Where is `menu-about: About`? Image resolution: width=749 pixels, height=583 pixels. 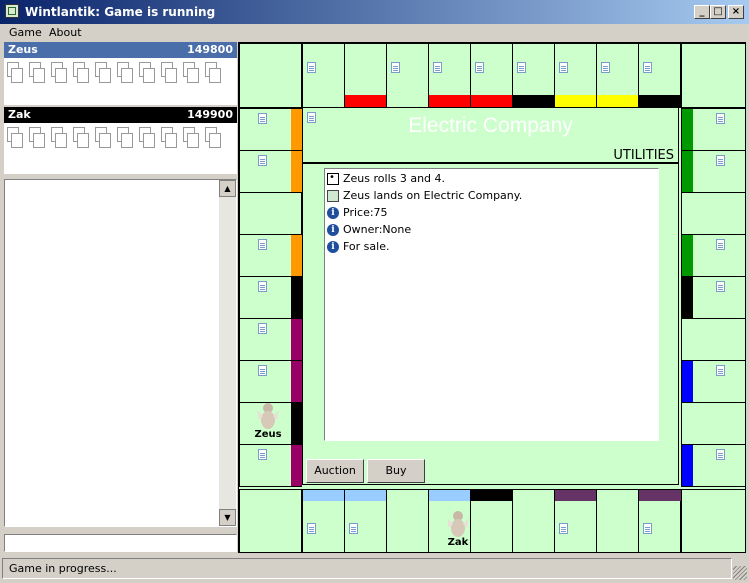
menu-about: About is located at coordinates (66, 32).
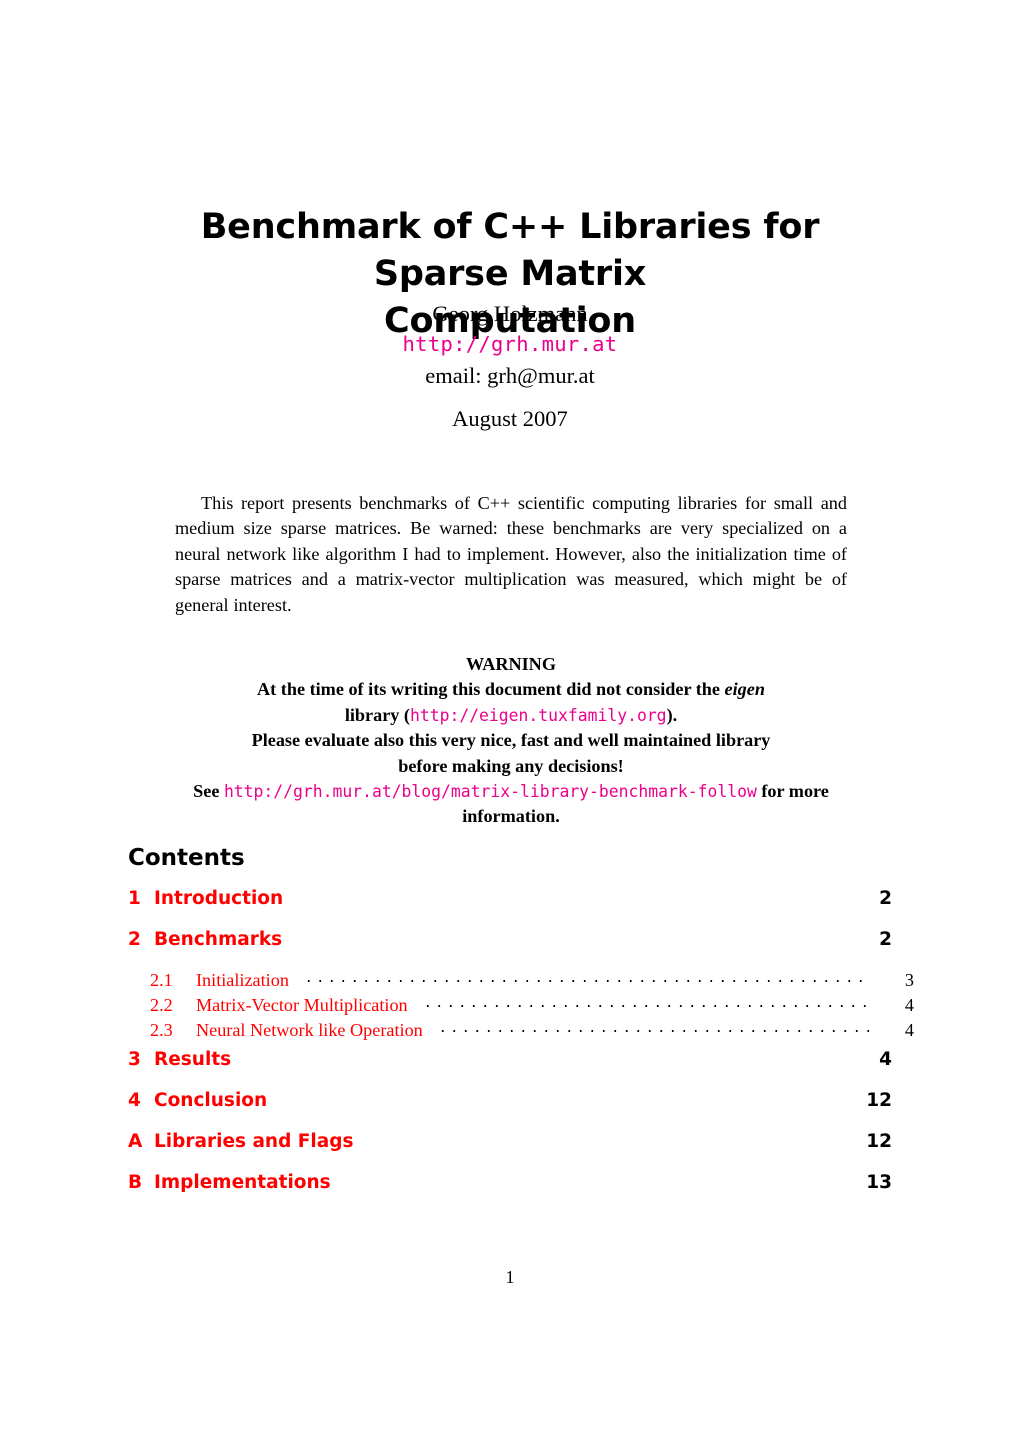 Image resolution: width=1020 pixels, height=1442 pixels. Describe the element at coordinates (242, 980) in the screenshot. I see `toc-entry-label: Initialization` at that location.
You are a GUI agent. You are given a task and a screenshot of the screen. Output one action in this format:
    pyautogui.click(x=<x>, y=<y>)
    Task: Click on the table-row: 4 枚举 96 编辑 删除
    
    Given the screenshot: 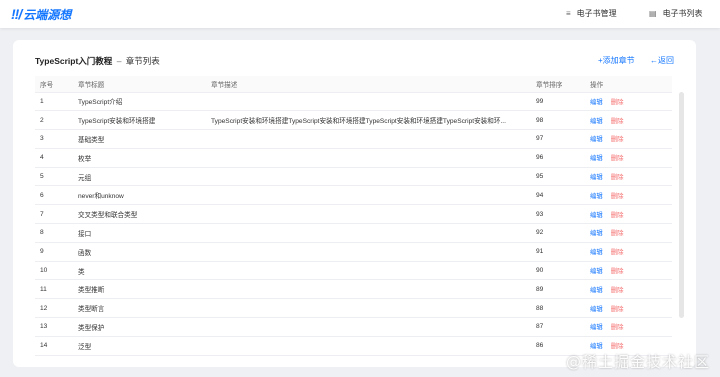 What is the action you would take?
    pyautogui.click(x=354, y=158)
    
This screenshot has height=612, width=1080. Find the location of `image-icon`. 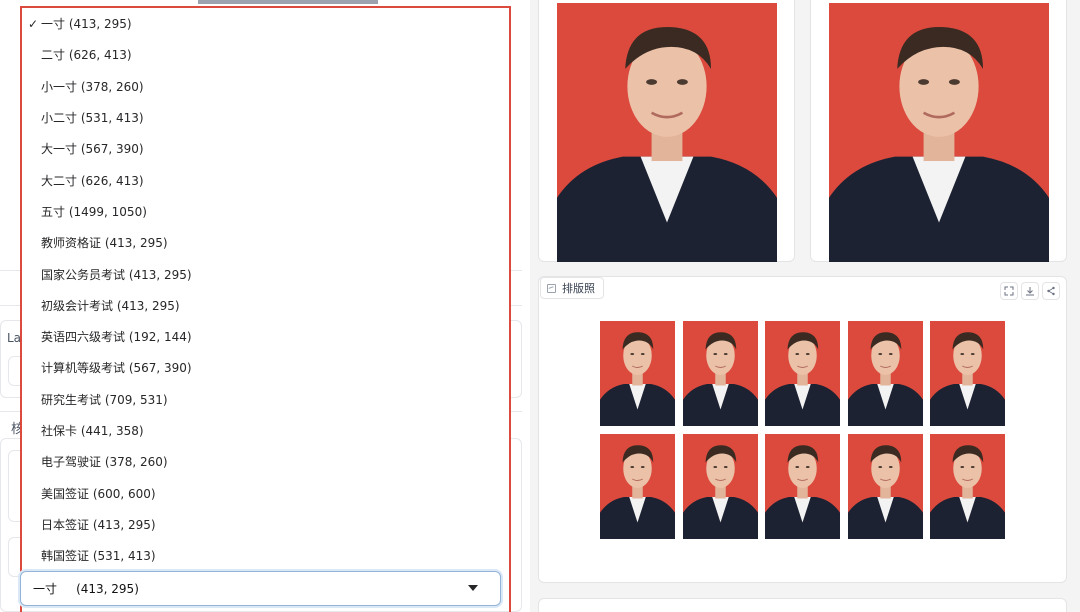

image-icon is located at coordinates (552, 288).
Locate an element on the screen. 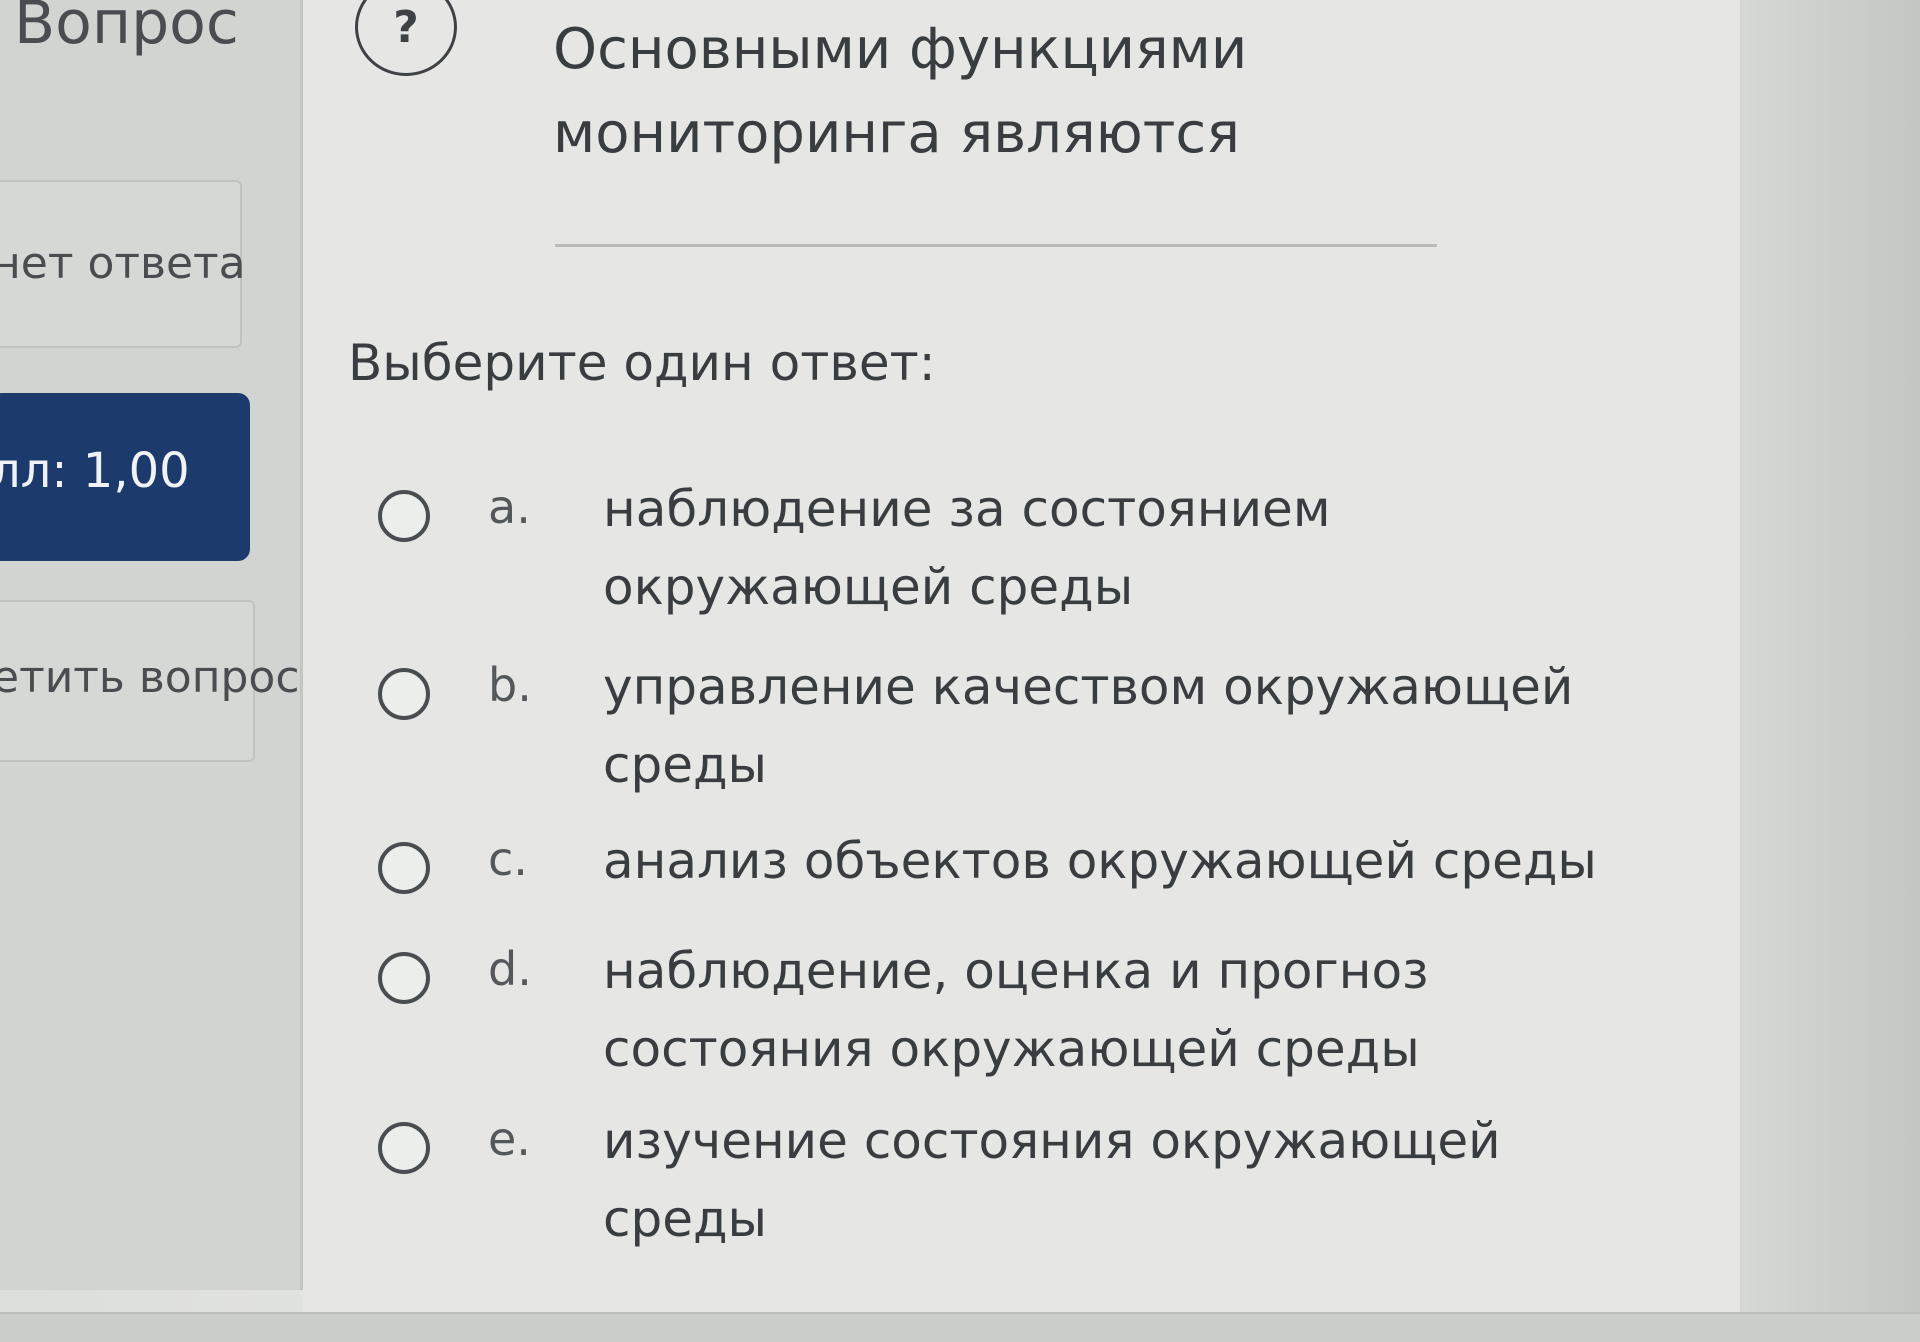 The width and height of the screenshot is (1920, 1342). flag-question-label: етить вопрос is located at coordinates (150, 678).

Work to be completed
Print everything from the start of the records down to the line containing "Image resolution: width=1020", leaving out the pictures.

Problem solution
Where is `menu-about: About`? Image resolution: width=749 pixels, height=583 pixels. 
menu-about: About is located at coordinates (66, 32).
 Image resolution: width=1020 pixels, height=1442 pixels. Describe the element at coordinates (242, 980) in the screenshot. I see `toc-entry-label: Initialization` at that location.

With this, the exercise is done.